Pero es que mi horóscopo me describe perfectamente: “Claro que sí Wapi”, pero esto ocurre como consecuencia del efecto de la PROFECIA AUTOCUMPLIDA. Esto se da cuando una predicción, nos genera una expectativa y adaptamos nuestro comportamiento para cumplir esa expectativa, por consiguiente, la probabilidad de que esa predicción se cumple aumenta. Esto va a reforzar que demos por válida la fuente desde donde se nos anuncio esa predicción.

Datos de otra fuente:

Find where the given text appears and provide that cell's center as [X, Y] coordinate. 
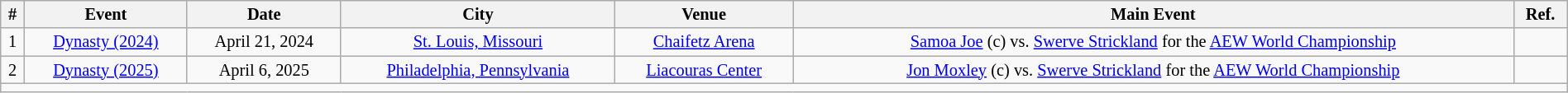
Dynasty (2025) [106, 70]
1 [13, 42]
# [13, 14]
City [478, 14]
Philadelphia, Pennsylvania [478, 70]
Date [264, 14]
Chaifetz Arena [705, 42]
Dynasty (2024) [106, 42]
April 21, 2024 [264, 42]
Ref. [1540, 14]
St. Louis, Missouri [478, 42]
Main Event [1153, 14]
2 [13, 70]
Jon Moxley (c) vs. Swerve Strickland for the AEW World Championship [1153, 70]
Event [106, 14]
Venue [705, 14]
Liacouras Center [705, 70]
Samoa Joe (c) vs. Swerve Strickland for the AEW World Championship [1153, 42]
April 6, 2025 [264, 70]
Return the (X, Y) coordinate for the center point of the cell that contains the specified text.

Con los ESTILOS DE APEGO, venimos observado que esta sucediendo un proceso similar al explicado. Cuando leemos:

Apego seguro:

  • Afronta los conflictos
  • Expresa sus sentimientos y necesidades
  • Disfruta del tiempo en pareja y del tiempo sin ella
  • Crea relaciones de independencia

Apego evitativo:

  • Evita los conflictos
  • No suele expresar lo que piensa o siente
  • Valora más el tiempo propio que el tiempo en pareja
  • Miedo o dificultades ante el compromiso

Apego ansioso:

  • Vive los conflictos con mucha angustia
  • Antepone las necesidades de las demás personas a las suyas
  • Compartir todo el tiempo en pareja se vuelve su prioridad
  • Suele crear relaciones de dependencia
  • Teme de forma excesiva el abandono

Apego Desorganizado

  • Vive los conflictos de forma dramática e histriónica
  • Desconfía de las personas que le rodean
  • Teme vincularse con otres por miedo a salir heride o defraudade
  • Sus relaciones se caracterizan por la inestabilidad
  • Ambivalencia, temor al abandono, pero incapacidad para intimar.

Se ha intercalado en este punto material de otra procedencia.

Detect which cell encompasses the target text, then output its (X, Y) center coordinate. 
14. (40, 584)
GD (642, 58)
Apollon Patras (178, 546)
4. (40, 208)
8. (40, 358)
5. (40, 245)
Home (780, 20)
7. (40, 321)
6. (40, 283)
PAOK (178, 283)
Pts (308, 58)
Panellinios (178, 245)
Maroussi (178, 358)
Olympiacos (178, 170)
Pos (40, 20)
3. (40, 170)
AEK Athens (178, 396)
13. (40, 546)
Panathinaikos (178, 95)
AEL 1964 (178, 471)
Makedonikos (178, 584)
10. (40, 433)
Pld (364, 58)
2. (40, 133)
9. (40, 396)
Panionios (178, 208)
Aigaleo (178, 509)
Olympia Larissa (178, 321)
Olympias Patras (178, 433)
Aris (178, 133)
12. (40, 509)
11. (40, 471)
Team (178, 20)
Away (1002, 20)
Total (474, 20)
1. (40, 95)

Verdad que leyendo esto, ¿os habéis reconocide en algún estilo de apego, o habéis identificade a alguna de las personas con las que creáis vínculos?.

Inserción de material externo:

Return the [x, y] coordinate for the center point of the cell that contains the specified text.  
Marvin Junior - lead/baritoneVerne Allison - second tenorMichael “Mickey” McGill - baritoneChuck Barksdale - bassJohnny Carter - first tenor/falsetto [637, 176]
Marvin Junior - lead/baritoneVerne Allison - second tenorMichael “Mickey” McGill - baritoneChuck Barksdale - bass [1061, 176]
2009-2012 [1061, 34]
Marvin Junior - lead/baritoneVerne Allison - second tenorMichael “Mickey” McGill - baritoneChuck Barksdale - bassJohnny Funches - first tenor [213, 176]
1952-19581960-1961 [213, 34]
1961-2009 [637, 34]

Primero, el ESTILO DE APEGO hace referencia al vínculo afectivo que se establece entre niñe y cuidadore. Esto repercute en el desarrollo de nuestro cerebro, condiciona nuestro sistema nervioso autónomo y desarrolla la manera en que nos vemos a nosotres mismes, a otres y al mundo.

Lo reseñable, si llegais hasta aquí, es que aceptar esto sin un análisis y reflexión, os haría aceptar los estilos de apego, al igual que aceptamos nuestro signo del zodiaco. Entonces, que hago si me interesa conocer cual es mi estilo de apego y como eso influye en mis relaciones.

Acude y conversa con tu psicóloga/o/e de confianza, desde el acompañamiento, podrás reconocer y romper patrones de relaciones que no deseas repetir. Con ello estarás trabajando en el cambio sobre la forma en que vinculamos.

Puedes empezar por abordar tus propias necesidades, priorizar el autocuidado, marcar límites. Puede parecer que creencias profundas sean difícilmente modificables, pero todo lo que se aprende es susceptible de desaprenderse.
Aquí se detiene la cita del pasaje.